Stepping Back
By Steve Newton
My wife and I try hard to bring our kids up right. But what does that
mean exactly?
I know my grandparents would have said, "Children are meant to be
seen and not heard." Well, our kids you can hear a mile away, long
before you ever see them. In fact if we can't hear our kids we start
to panic, silence generally means they are doing mischief.
My mother would say that keeping them safe from harm is bringing
them up right. My father is of the opinion that teaching them manners
is most important. But is it? I mean I agree with both of them, I
would never expose my kids to potential harm and neither my wife nor
I tolerate rudeness. But I have at times found myself stepping back
and letting my nine year old go higher and higher up the backyard
tree. I know that, should he fall, he will hurt himself but how will
he ever reach the stars if I always keep him on the ground?
And when my 2 year old attempts to imitate Superman (although
these days I think the role models are Power Rangers) by leaping from
one bed to another, do I stop this dangerous activity the minute it
begins and forbid it ever occurring again?
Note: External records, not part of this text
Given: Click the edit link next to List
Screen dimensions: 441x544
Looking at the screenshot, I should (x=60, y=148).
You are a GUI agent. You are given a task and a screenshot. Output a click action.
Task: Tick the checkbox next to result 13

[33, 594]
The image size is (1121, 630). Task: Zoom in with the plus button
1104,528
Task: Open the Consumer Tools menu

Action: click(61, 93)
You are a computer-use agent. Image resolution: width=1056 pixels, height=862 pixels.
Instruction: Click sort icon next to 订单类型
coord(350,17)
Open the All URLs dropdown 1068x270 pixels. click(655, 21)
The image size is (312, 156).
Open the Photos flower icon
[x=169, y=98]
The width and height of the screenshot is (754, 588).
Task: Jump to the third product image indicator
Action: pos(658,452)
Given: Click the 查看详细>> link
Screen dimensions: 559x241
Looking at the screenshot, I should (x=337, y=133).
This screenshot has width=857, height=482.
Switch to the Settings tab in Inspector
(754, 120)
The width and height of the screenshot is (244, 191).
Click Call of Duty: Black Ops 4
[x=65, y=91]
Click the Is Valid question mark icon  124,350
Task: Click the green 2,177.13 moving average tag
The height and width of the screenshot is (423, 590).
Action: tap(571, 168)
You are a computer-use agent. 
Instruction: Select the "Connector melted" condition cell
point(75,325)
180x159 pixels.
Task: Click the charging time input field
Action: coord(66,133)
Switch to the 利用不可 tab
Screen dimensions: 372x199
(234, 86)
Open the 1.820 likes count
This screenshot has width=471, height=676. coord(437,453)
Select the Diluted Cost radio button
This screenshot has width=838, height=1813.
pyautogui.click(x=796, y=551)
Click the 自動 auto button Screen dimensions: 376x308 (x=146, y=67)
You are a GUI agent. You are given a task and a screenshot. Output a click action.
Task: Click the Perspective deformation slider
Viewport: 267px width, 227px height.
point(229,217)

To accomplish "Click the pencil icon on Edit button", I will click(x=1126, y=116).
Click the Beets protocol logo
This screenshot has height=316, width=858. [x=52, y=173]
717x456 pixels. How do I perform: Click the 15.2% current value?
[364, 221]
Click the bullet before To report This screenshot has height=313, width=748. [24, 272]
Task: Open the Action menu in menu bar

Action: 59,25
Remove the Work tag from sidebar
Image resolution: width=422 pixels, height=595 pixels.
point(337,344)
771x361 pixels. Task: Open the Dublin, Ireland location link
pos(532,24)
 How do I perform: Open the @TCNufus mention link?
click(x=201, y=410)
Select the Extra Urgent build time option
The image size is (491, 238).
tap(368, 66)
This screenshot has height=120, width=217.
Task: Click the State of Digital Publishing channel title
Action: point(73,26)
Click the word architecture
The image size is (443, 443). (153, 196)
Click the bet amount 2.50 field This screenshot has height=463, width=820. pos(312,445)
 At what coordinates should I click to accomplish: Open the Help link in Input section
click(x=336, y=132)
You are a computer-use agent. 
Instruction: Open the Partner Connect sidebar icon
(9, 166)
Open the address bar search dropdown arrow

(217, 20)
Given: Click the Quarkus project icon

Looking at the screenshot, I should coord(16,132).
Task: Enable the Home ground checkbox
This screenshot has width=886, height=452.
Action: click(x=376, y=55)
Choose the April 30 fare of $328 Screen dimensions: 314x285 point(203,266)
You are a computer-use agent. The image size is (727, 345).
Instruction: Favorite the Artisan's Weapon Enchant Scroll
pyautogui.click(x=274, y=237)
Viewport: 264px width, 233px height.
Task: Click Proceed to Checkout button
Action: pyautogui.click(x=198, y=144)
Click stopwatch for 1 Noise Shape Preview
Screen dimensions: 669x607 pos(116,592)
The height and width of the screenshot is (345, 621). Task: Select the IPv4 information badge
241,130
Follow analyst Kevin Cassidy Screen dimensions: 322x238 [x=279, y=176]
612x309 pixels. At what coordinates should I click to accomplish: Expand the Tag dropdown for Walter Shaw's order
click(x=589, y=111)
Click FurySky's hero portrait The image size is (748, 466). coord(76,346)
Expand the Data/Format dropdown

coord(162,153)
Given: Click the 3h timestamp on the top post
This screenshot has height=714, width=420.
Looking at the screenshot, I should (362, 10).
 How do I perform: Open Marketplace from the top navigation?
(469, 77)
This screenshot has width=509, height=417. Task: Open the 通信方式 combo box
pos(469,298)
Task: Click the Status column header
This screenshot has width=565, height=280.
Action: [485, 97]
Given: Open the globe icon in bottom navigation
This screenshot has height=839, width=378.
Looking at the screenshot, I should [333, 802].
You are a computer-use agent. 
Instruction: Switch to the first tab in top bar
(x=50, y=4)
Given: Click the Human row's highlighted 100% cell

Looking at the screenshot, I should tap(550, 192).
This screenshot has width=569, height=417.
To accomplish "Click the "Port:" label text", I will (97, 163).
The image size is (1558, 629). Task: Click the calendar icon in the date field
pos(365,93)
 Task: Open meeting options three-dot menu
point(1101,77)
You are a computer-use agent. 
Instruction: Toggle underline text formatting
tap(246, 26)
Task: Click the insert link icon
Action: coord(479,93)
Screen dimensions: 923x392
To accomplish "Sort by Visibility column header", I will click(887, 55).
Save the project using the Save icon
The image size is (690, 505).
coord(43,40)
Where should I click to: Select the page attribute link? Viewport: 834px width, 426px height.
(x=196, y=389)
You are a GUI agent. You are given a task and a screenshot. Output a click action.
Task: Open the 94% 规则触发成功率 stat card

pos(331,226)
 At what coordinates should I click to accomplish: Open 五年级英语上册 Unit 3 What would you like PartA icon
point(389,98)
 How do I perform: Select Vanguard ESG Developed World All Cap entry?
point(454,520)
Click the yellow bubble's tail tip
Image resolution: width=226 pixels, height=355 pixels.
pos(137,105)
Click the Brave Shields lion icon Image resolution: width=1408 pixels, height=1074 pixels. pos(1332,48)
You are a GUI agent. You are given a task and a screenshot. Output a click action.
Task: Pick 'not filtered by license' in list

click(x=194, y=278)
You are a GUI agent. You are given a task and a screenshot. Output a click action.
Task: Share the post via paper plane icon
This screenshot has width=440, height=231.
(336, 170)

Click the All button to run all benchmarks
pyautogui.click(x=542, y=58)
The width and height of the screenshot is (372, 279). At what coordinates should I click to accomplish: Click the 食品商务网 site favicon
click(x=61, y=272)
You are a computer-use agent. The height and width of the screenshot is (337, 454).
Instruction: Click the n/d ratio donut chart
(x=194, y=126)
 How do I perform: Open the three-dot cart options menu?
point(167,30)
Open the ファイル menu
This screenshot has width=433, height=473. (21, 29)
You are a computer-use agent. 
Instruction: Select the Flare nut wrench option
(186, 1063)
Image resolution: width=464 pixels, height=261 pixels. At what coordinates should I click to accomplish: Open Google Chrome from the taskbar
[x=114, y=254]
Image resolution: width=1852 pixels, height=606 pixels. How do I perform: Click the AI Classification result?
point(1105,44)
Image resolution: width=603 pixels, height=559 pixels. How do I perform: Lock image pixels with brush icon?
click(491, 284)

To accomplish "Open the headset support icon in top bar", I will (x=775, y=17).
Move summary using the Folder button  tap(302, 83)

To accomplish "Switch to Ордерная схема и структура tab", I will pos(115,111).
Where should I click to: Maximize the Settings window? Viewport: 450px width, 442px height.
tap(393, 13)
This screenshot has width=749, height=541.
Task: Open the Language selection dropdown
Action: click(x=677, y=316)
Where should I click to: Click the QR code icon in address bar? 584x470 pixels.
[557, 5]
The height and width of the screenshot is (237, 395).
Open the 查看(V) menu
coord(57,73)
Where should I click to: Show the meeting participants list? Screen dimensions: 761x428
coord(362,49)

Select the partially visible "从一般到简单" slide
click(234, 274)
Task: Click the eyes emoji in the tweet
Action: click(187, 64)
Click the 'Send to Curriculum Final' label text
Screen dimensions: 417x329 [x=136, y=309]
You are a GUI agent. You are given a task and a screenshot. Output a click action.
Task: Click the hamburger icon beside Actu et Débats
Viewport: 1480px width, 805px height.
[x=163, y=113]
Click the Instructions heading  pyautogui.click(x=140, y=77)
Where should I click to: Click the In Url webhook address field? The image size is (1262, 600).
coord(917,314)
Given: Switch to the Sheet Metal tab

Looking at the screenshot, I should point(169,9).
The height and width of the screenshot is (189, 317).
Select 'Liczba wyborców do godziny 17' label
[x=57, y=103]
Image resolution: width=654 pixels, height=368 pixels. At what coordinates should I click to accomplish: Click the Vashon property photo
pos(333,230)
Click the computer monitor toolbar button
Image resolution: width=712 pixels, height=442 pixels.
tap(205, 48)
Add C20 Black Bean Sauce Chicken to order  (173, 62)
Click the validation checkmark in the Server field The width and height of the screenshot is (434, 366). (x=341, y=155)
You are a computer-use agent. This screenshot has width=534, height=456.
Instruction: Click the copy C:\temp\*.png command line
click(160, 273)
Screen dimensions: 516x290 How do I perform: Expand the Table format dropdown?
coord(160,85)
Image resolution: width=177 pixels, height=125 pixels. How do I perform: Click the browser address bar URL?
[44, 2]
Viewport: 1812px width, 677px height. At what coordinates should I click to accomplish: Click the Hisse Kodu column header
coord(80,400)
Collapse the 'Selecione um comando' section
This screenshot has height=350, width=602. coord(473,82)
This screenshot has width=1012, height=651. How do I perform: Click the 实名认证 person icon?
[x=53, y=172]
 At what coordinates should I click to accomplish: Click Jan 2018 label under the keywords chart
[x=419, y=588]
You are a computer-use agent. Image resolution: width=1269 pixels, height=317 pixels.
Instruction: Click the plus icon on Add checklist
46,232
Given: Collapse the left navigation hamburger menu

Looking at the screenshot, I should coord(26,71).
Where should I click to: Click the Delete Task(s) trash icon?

Perhaps one day my
pint-size daredevil will become a world class sportstar, utilising
skills and coordination he learnt bounding across the beds.
One of the hardest things I have found in my role as a father is
when to step back and when to step in. I want my kids to grow up
right, every parent does. But do I stifle them with rules about how
to eat, when to sleep, what to do to stay safe from harm?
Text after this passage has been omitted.